**Поставленная задача 1:** Перепишите без изменений фрагмент записей от самой первой их строки до строки, содержащей «Open the undo», включив обе эти строки.

**Исходный отрывок:**
● ● ● ●
Speaking in Tongues
Лавка Языков

Виктория Угрюмова

Объяснение в любви







Приблизительно раз в неделю я встречаюсь со своей приятельницей, и за чашкой кофе мы делимся всяческими новостями, рассуждаем о политике, вдаемся в экономические тонкости и вообще ведем активную общественную жизнь. И вот что меня поражает: каждую неделю эта, в сущности интеллигентная и милая женщина -- образованная, умная и тонкая, в свои шестьдесят пять по-прежнему окруженная толпой воздыхателей -- обстоятельно докладывает мне, как все плохо вокруг. Как грязно на улицах и непристойно в общественном транспорте, как грубо и невоспитанно ведут себя окружающие, как нелепа и отвратительна наша действительность. К тому же, по телевизору показывают плохие американские фильмы, и их страшно смотреть; а книжный рынок буквально заполонен дешевой литературой -- боевиками и женскими романами. И в принципе я с ней согласна.
Да, все отвратительно и нелепо, грубо и бестолково; да, неумно; да, грязно; да, сил больше нет и сколько же это все может продолжаться? (а здесь уместно вспомнить старый анекдот, когда евреи, не выдержав, отправились к ребе и вопросили: «Сколько же еще будет длиться эта невыносимая ситуация?» И мудрый ребе ответил: «Не дай Бог, чтобы это продолжалось столько, сколько вы можете вынести»).
● ● ● ●
[Записи для поиска текста и элементов]

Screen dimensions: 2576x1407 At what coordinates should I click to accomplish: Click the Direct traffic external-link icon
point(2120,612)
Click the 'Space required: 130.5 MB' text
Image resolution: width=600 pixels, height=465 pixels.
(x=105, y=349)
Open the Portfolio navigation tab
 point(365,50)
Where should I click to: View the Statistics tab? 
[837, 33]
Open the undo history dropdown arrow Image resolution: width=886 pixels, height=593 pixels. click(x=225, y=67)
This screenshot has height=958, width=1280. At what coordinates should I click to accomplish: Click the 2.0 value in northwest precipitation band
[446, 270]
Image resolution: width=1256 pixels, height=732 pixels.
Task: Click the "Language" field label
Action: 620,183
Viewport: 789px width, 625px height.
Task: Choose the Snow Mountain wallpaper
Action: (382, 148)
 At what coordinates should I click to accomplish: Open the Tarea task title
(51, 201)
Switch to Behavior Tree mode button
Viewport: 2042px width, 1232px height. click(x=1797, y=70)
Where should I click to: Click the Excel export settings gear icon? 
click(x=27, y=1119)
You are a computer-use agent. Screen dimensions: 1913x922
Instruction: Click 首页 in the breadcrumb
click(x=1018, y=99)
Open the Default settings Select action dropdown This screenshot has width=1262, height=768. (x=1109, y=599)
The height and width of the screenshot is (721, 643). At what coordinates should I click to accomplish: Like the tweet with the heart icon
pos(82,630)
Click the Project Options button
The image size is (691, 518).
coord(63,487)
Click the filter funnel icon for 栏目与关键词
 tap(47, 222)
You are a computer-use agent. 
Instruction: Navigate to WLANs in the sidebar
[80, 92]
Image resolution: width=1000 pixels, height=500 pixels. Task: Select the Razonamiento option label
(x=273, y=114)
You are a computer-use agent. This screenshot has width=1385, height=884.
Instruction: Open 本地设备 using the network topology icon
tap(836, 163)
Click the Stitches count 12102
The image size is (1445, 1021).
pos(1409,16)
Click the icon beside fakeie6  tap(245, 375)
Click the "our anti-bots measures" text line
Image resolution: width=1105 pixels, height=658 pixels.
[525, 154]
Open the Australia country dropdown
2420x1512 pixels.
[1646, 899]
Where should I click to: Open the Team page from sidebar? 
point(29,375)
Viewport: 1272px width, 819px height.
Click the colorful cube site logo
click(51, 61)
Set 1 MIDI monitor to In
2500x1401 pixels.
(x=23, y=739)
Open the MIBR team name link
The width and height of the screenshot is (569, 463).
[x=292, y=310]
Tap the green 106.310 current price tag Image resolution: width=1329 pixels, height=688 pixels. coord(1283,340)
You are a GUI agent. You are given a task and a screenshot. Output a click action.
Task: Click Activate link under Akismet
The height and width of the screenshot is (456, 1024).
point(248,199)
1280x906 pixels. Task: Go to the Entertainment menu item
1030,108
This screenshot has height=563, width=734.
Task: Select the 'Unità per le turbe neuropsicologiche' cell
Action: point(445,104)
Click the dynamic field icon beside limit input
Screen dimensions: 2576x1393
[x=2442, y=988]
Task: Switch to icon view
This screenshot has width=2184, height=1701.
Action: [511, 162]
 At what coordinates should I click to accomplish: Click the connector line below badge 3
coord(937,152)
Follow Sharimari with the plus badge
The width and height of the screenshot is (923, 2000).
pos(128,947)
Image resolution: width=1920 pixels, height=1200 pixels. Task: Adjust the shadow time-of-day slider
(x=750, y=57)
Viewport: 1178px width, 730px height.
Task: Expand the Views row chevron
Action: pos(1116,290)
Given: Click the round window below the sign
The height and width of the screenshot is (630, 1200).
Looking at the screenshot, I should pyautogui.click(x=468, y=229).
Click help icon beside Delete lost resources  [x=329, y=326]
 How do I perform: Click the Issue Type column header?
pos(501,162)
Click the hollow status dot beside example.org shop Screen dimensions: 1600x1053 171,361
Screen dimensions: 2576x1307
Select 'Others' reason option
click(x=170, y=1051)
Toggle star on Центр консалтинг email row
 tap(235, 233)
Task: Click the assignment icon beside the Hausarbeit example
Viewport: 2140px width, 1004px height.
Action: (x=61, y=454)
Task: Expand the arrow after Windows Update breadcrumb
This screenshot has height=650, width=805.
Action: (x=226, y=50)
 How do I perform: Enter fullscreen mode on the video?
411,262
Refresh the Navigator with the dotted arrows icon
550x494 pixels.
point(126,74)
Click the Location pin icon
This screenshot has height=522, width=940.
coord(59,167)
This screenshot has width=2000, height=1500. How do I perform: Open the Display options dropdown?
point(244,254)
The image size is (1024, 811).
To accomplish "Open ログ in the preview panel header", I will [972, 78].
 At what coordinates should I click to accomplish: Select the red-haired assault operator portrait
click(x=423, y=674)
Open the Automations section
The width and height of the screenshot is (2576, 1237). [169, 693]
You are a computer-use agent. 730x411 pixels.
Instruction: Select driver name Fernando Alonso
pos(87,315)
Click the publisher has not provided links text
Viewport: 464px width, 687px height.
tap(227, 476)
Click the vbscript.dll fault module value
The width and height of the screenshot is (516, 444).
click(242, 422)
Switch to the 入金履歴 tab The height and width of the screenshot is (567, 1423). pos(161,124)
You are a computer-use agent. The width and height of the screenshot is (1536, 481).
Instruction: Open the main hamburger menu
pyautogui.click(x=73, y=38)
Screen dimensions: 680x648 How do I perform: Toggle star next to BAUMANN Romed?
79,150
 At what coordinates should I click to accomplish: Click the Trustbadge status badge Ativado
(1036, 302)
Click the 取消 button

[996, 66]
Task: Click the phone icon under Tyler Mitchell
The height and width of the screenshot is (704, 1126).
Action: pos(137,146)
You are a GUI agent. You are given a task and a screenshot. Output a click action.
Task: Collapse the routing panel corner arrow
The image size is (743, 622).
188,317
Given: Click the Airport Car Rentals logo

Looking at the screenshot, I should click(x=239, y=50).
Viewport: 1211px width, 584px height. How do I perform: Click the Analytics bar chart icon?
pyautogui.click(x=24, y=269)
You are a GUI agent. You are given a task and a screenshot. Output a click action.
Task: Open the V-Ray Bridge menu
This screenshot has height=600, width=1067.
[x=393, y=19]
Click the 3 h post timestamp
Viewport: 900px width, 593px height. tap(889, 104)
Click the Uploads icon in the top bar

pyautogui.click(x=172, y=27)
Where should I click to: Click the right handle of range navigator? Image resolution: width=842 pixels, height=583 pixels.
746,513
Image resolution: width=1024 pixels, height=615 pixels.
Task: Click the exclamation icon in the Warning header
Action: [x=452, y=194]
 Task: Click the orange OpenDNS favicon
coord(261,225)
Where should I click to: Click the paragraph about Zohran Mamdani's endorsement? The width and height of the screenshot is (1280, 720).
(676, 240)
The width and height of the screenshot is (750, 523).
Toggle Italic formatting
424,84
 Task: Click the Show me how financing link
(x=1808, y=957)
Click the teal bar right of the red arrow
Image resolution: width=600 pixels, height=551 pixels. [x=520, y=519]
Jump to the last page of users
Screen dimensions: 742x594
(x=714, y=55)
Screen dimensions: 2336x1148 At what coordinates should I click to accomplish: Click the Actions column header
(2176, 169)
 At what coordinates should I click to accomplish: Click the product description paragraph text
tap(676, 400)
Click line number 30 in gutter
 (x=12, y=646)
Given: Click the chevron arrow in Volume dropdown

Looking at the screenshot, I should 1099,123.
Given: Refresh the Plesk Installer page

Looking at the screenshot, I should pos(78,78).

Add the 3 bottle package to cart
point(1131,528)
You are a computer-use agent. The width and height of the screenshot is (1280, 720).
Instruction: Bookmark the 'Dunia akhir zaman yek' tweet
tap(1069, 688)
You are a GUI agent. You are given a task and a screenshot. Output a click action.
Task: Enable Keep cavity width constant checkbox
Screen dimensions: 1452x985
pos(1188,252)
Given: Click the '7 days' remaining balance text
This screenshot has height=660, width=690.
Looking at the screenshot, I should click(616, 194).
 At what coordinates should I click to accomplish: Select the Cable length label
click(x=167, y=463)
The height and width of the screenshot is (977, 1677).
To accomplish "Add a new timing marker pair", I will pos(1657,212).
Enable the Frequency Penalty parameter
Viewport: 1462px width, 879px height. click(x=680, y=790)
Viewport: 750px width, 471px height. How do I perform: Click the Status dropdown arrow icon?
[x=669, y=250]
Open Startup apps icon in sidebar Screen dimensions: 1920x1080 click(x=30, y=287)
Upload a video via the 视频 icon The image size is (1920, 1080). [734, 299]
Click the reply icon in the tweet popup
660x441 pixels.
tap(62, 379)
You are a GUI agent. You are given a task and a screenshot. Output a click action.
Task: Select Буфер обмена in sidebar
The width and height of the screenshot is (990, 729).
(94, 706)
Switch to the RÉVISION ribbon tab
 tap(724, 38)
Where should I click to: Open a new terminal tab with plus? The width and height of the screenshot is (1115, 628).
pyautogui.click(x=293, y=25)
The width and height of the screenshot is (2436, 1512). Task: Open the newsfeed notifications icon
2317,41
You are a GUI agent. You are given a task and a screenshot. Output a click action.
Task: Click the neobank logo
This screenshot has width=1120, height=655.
● ● ● ●
**Поставленная задача 2:** Сколько лет приятельнице, о которой рассказывается в отрывке о еженедельных встречах за чашкой кофе?

**Полный ответ 1:**
Screen dimensions: 2576x1407 At what coordinates should I click to accomplish: Click the Direct traffic external-link icon
point(2120,612)
Click the 'Space required: 130.5 MB' text
Image resolution: width=600 pixels, height=465 pixels.
(x=105, y=349)
Open the Portfolio navigation tab
 point(365,50)
Where should I click to: View the Statistics tab? 
[837, 33]
Open the undo history dropdown arrow Image resolution: width=886 pixels, height=593 pixels. click(x=225, y=67)

**Полный ответ 2:** Ей шестьдесят пять лет.